[MATERIAL PROVIDED]:
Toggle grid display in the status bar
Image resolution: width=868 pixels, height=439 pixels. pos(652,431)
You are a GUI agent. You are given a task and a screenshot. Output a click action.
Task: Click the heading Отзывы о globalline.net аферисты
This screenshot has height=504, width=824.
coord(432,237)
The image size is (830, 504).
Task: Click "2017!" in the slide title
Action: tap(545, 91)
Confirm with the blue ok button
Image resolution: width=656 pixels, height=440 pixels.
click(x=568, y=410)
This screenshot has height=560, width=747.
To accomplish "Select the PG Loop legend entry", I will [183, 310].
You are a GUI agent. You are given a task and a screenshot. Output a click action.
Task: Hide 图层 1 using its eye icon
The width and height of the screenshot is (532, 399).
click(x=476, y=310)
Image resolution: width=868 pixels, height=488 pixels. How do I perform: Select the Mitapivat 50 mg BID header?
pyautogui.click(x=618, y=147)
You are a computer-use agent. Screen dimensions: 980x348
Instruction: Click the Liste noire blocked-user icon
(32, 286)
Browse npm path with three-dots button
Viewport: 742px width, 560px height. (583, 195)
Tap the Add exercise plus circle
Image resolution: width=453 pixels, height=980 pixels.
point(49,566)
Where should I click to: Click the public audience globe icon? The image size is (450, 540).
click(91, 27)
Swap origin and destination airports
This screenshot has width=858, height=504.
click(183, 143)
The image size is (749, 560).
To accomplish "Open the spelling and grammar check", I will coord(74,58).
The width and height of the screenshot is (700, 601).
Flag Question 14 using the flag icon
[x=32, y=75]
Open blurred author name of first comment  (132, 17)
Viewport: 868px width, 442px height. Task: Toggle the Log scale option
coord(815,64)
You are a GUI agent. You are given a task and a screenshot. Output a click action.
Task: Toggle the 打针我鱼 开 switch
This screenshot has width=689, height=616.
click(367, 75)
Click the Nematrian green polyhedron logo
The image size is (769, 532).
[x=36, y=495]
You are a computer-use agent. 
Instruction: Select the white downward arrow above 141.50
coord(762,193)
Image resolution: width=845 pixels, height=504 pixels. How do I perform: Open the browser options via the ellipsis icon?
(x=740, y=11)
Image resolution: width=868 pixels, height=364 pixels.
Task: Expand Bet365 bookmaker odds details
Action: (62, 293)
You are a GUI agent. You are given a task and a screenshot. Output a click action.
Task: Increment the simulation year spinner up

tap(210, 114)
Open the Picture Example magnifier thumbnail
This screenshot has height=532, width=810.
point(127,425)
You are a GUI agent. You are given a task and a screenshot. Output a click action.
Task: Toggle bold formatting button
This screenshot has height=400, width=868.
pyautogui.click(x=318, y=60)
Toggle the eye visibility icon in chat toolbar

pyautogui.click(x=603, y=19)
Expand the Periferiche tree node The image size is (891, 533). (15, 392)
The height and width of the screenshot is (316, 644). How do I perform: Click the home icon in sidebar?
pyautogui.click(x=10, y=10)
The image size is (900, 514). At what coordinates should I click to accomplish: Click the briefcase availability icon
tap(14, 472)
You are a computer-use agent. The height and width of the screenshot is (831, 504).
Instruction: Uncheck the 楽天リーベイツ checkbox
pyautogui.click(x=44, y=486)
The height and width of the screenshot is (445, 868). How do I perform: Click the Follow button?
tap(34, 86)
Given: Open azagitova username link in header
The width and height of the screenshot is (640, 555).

[EXERCISE GOAL]: Copy out the entire material verbatim.

[RESPONSE FOR THIS EXERCISE]:
Toggle grid display in the status bar
Image resolution: width=868 pixels, height=439 pixels. pos(652,431)
You are a GUI agent. You are given a task and a screenshot. Output a click action.
Task: Click the heading Отзывы о globalline.net аферисты
This screenshot has height=504, width=824.
coord(432,237)
The image size is (830, 504).
Task: Click "2017!" in the slide title
Action: tap(545, 91)
Confirm with the blue ok button
Image resolution: width=656 pixels, height=440 pixels.
click(x=568, y=410)
This screenshot has height=560, width=747.
To accomplish "Select the PG Loop legend entry", I will [183, 310].
You are a GUI agent. You are given a task and a screenshot. Output a click action.
Task: Hide 图层 1 using its eye icon
The width and height of the screenshot is (532, 399).
click(x=476, y=310)
Image resolution: width=868 pixels, height=488 pixels. How do I perform: Select the Mitapivat 50 mg BID header?
pyautogui.click(x=618, y=147)
You are a computer-use agent. Screen dimensions: 980x348
Instruction: Click the Liste noire blocked-user icon
(32, 286)
Browse npm path with three-dots button
Viewport: 742px width, 560px height. (583, 195)
Tap the Add exercise plus circle
Image resolution: width=453 pixels, height=980 pixels.
point(49,566)
Where should I click to: Click the public audience globe icon? The image size is (450, 540).
click(91, 27)
Swap origin and destination airports
This screenshot has width=858, height=504.
click(183, 143)
The image size is (749, 560).
To accomplish "Open the spelling and grammar check", I will coord(74,58).
The width and height of the screenshot is (700, 601).
Flag Question 14 using the flag icon
[x=32, y=75]
Open blurred author name of first comment  (132, 17)
Viewport: 868px width, 442px height. Task: Toggle the Log scale option
coord(815,64)
You are a GUI agent. You are given a task and a screenshot. Output a click action.
Task: Toggle the 打针我鱼 开 switch
This screenshot has width=689, height=616.
click(367, 75)
Click the Nematrian green polyhedron logo
The image size is (769, 532).
[x=36, y=495]
You are a computer-use agent. 
Instruction: Select the white downward arrow above 141.50
coord(762,193)
Image resolution: width=845 pixels, height=504 pixels. How do I perform: Open the browser options via the ellipsis icon?
(x=740, y=11)
Image resolution: width=868 pixels, height=364 pixels.
Task: Expand Bet365 bookmaker odds details
Action: (62, 293)
You are a GUI agent. You are given a task and a screenshot. Output a click action.
Task: Increment the simulation year spinner up

tap(210, 114)
Open the Picture Example magnifier thumbnail
This screenshot has height=532, width=810.
point(127,425)
You are a GUI agent. You are given a task and a screenshot. Output a click action.
Task: Toggle bold formatting button
This screenshot has height=400, width=868.
pyautogui.click(x=318, y=60)
Toggle the eye visibility icon in chat toolbar

pyautogui.click(x=603, y=19)
Expand the Periferiche tree node The image size is (891, 533). (15, 392)
The height and width of the screenshot is (316, 644). How do I perform: Click the home icon in sidebar?
pyautogui.click(x=10, y=10)
The image size is (900, 514). At what coordinates should I click to accomplish: Click the briefcase availability icon
tap(14, 472)
You are a computer-use agent. The height and width of the screenshot is (831, 504).
Instruction: Uncheck the 楽天リーベイツ checkbox
pyautogui.click(x=44, y=486)
The height and width of the screenshot is (445, 868). How do I perform: Click the Follow button?
tap(34, 86)
Given: Open azagitova username link in header
The width and height of the screenshot is (640, 555).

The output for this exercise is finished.